D’après l’écrivain Sylvain Tesson, « le froid, le silence et la solitude sont des états qui se négocieront demain plus chers que l’or. Sur une Terre surpeuplée, surchauffée, bruyante, une cabane forestière est l’eldorado. » Une deuxième tendance qui se dessine pour renouer le contact avec le moment présent est en effet la déconnexion volontaire. Les usagers des nouvelles technologies ressentent de plus en plus une perte de contrôle de la gestion de leur temps liée à un trop plein informationnel et communicationnel. Cette tendance vise donc à se débrancher de manière ponctuelle ou partielle pour reprendre une certaine distance par rapport à la course au temps. L’objectif est de réintroduire l’épaisseur du temps, de l’introspection, de la réflexion là où l’urgence oblige à réagir trop souvent sous le mode de l’impulsion. Les journées sans écran, sans internet ou sans téléphone font annuellement évènement dans plusieurs pays occidentaux. Des séjours de sevrages aux nouvelles technologies de l’information et de la communication sont créés. De nombreux hébergements de vacances mettent maintenant en avant l’impossibilité de connexion. Aujourd’hui, la déconnexion est donc perçue comme un luxe. Ce phénomène est de plus en plus étudié par les sociologues. Francis Jauréguiberry explique que les personnes se déconnectant souhaitent prendre du recul par rapport à des outils jugés invasifs, retrouver les liens concrets – et non virtuels – avec les autres et aussi être plus attentifs à tout ce qui les entoure. La connexion permanente pousse au zapping et à la dispersion alors que certaines personnes veulent avoir la possibilité de s’atteler à une seule tâche en étant concentré sur le présent.

 

CONCLUSION

Avec nos modes de vie actuels, il est facile de se rendre compte de l’importance d’apprendre à vivre pleinement l’instant présent. Les troubles liés au stress et à l’anxiété ainsi que le burn out touchent de plus en plus de personnes.

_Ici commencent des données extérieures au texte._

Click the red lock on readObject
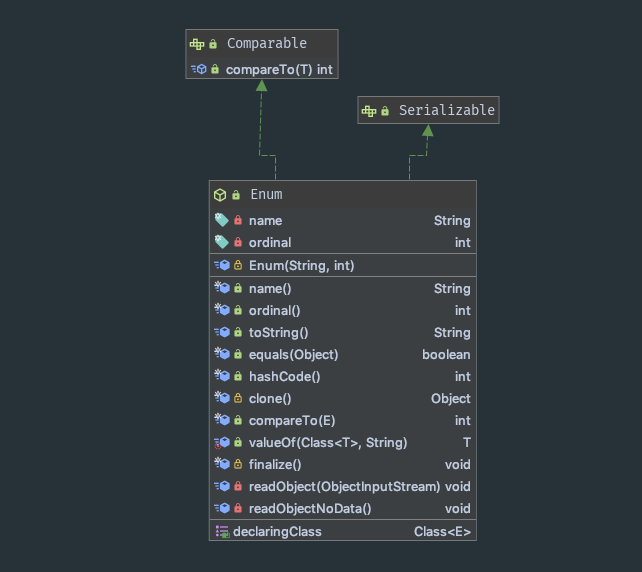Image resolution: width=642 pixels, height=572 pixels. (x=238, y=487)
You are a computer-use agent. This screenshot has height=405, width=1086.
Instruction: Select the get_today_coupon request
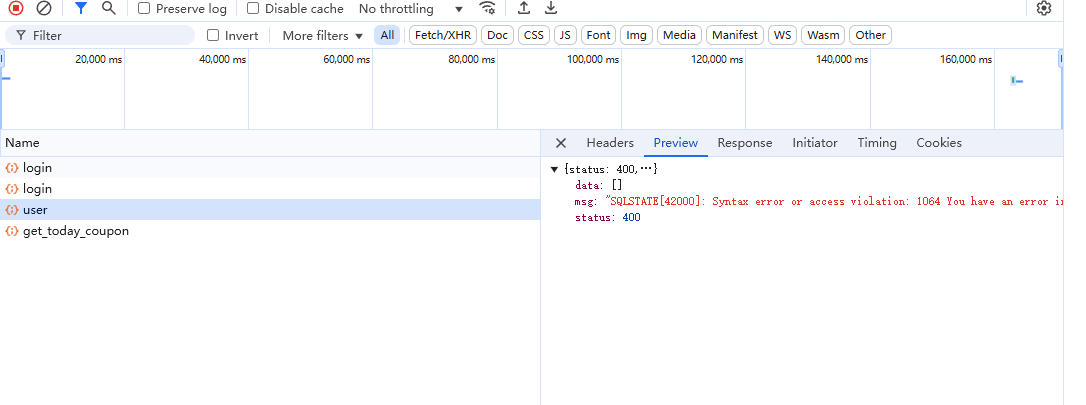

Leur qualité de vie en est grandement amoindrie et le coût pour la société est également important. Le stress serait à l’origine de 50 à 60% de l’ensemble des journées de travail perdues selon la European Agency for Safety and Health at Work.

Les traitements alternatifs commencent à être de plus en plus souvent proposés pour soigner ces troubles. Grâce au protocole validé scientifiquement de Jon Kabat-Zinn sur la méditation de pleine conscience, ces techniques arrivent dans les hôpitaux pour apprendre aux patients à renouer le contact avec l’instant présent.

De plus en plus de personnes essayent par elles-mêmes ces techniques de relaxation et de méditation. Ces pratiques permettent en effet de retrouver un ancrage sur le moment présent en travaillant notamment sur la respiration ainsi que la conscience du corps et des sensations fines qui l’habitent. La tendance qui nous concerne de plus près est l’intérêt grandissant pour le Yoga. Il y a de plus en plus de pratiquants en France (un peu plus d’un million). Malheureusement, le côté mode de ce nouvel essor engendre des dérives avec un aspect marketing qui s’amplifie. Le « marché du Yoga » tend à suivre en France les mêmes tendances qu’aux Etats-Unis et au Canada. De nouveaux types de Yoga sont inventés s’éloignant de la pratique traditionnelle avec parfois un aspect compétitif. De plus en plus de marques s’intéressent également à ce nouveau marché en pleine croissance. Elles créent de nouveaux produits et accessoires qui engendrent de nouveaux besoins alors que la pratique du Yoga ne nécessite que très peu de chose. Nous pouvons donc nous demander si ces facteurs ne vont pas pousser les pratiquants à ne percevoir le Yoga que sous l’angle de la consommation ce qui détournerait le Yoga de ses objectifs premiers.